AB-TÜRKİYE ÜST SEVİYE GÜÇ DİYALOĞU SÜRATLE BAŞLATILMALI
Yücaoğlu, güç alanında daha yakın işbirliğinin AB-Türkiye entegrasyon iştirakinin ana bileşenlerinden olması gerektiğine dikkati çekerek, şunları kaydetti:
“AB bu istikamette siyasi kararlılığını göstermeli ve AB-Türkiye Üst Seviye Güç Diyaloğu’nu süratle başlatmalı. Jeopolitik ve ekonomik gerçeklik ile ahenk içerisinde siyasi pürüzler yerine ortak kazanımları konuşma vakti. Gümrük Birliği’nin güncellenmesi güvenlik ve güç dahil AB-Türkiye entegrasyon iştirakinin tüm boyutlarında somut ekonomik kazanımlara, jeopolitik direnç ve tesire yer oluşturur. Kaybedilen her an ise zafiyetleri artırır.

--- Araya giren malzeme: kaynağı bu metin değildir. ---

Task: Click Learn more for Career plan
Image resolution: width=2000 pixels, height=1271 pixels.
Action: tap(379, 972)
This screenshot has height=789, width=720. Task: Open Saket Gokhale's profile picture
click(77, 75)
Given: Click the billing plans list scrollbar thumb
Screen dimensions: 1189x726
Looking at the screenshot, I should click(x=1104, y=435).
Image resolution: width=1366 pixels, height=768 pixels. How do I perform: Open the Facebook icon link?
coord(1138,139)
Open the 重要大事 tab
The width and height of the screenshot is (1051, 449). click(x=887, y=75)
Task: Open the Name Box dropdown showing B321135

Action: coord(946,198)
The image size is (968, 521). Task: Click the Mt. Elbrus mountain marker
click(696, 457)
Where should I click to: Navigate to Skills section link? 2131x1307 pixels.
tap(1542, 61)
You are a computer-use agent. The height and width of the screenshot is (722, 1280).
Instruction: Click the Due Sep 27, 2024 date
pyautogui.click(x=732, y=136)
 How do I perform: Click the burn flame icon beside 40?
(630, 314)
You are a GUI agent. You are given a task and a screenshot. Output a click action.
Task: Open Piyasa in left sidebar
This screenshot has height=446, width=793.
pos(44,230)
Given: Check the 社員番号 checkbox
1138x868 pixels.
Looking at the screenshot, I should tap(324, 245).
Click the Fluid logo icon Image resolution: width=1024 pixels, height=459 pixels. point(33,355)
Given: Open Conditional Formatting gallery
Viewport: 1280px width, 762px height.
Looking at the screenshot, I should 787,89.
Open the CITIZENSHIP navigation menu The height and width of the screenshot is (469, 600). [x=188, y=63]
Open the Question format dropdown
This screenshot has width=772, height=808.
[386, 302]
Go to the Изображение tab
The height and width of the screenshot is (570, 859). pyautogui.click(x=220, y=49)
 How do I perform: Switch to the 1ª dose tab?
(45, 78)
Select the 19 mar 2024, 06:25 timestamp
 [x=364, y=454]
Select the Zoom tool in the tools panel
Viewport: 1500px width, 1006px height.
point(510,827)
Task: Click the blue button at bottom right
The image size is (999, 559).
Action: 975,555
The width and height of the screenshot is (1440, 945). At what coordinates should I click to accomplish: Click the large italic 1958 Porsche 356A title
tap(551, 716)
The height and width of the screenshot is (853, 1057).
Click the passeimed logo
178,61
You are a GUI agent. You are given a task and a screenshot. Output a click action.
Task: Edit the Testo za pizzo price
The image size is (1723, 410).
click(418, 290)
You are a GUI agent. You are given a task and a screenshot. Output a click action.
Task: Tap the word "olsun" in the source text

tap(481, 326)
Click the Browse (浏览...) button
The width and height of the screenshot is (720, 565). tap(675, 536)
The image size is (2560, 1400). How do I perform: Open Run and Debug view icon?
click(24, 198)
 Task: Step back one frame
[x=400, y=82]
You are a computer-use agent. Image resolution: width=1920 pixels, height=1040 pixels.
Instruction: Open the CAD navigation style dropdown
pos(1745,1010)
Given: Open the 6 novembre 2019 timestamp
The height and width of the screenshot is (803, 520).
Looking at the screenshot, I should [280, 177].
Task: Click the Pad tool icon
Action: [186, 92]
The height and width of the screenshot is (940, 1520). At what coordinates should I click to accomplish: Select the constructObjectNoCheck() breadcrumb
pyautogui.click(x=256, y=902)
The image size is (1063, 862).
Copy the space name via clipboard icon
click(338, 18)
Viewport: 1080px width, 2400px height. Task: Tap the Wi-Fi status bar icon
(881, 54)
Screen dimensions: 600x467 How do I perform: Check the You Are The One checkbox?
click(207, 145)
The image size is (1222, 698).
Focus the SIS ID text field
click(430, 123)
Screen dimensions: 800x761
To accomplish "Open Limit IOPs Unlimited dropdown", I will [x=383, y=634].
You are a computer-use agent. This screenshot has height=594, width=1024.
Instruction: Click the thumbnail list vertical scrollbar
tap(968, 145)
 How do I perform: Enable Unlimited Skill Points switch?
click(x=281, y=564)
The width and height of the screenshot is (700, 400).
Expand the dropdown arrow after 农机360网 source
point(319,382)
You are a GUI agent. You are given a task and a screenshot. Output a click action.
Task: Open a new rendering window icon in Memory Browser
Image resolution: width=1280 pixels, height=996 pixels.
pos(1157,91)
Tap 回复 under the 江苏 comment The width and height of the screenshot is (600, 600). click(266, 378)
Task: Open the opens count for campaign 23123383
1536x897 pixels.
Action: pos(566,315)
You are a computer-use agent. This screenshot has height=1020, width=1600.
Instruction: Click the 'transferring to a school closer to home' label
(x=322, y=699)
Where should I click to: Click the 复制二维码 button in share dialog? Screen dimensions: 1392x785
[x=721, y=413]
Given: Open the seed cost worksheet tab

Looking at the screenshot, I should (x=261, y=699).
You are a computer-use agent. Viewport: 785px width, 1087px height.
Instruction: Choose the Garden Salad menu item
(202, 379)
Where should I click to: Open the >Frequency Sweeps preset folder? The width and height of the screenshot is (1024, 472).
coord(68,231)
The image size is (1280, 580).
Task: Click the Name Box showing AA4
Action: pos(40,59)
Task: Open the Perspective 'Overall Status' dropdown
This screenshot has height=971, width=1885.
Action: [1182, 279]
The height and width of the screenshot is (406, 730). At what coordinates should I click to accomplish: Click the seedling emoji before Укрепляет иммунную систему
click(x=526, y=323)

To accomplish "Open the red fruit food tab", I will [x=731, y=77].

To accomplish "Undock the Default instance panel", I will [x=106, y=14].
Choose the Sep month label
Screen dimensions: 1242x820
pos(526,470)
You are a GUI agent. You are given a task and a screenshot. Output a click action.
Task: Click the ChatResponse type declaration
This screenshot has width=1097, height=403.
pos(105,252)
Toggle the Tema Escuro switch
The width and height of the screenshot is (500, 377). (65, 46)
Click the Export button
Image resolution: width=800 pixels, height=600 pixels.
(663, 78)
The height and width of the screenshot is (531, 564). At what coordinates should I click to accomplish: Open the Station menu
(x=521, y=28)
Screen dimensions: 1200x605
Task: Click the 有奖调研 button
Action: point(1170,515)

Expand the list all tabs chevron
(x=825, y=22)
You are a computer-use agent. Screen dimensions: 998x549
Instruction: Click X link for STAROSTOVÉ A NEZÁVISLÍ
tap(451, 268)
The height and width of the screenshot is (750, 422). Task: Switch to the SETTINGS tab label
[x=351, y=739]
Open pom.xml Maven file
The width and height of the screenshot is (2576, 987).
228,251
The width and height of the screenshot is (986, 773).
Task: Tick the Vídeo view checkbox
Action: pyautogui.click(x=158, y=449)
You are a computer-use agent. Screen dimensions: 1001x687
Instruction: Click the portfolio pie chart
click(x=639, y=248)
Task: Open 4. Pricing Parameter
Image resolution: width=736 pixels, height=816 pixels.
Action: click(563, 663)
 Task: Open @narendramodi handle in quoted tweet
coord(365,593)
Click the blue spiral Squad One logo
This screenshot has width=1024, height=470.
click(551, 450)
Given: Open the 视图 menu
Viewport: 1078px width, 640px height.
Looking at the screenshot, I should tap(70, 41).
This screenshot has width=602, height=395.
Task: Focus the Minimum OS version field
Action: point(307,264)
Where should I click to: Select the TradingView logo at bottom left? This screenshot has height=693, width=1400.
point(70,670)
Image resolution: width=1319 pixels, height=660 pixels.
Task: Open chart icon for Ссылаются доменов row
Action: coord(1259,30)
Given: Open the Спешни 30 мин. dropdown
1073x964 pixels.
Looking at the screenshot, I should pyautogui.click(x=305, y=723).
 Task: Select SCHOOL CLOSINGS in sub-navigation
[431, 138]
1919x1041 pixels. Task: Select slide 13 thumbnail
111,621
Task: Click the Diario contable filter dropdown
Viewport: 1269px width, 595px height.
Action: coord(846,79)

Ekonomik entegrasyonu Gümrük Birliği ile derinleştirirken, Ukrayna ve Suriye’nin tekrar yapılanması öncelikli olmak üzere bölgemizdeki teşebbüslere de birlik içinde odaklanmalıyız. Bölgenin somut gereksinimlerine birlikte yanıt oluşturmak için Türkiye’nin ilgili AB sistemlerine dahil edilmesi değer taşıyor. Bu yaklaşım teşebbüslerin katma bedelini artırırken, kaynakların daha tesirli kullanımını da destekleyecektir.”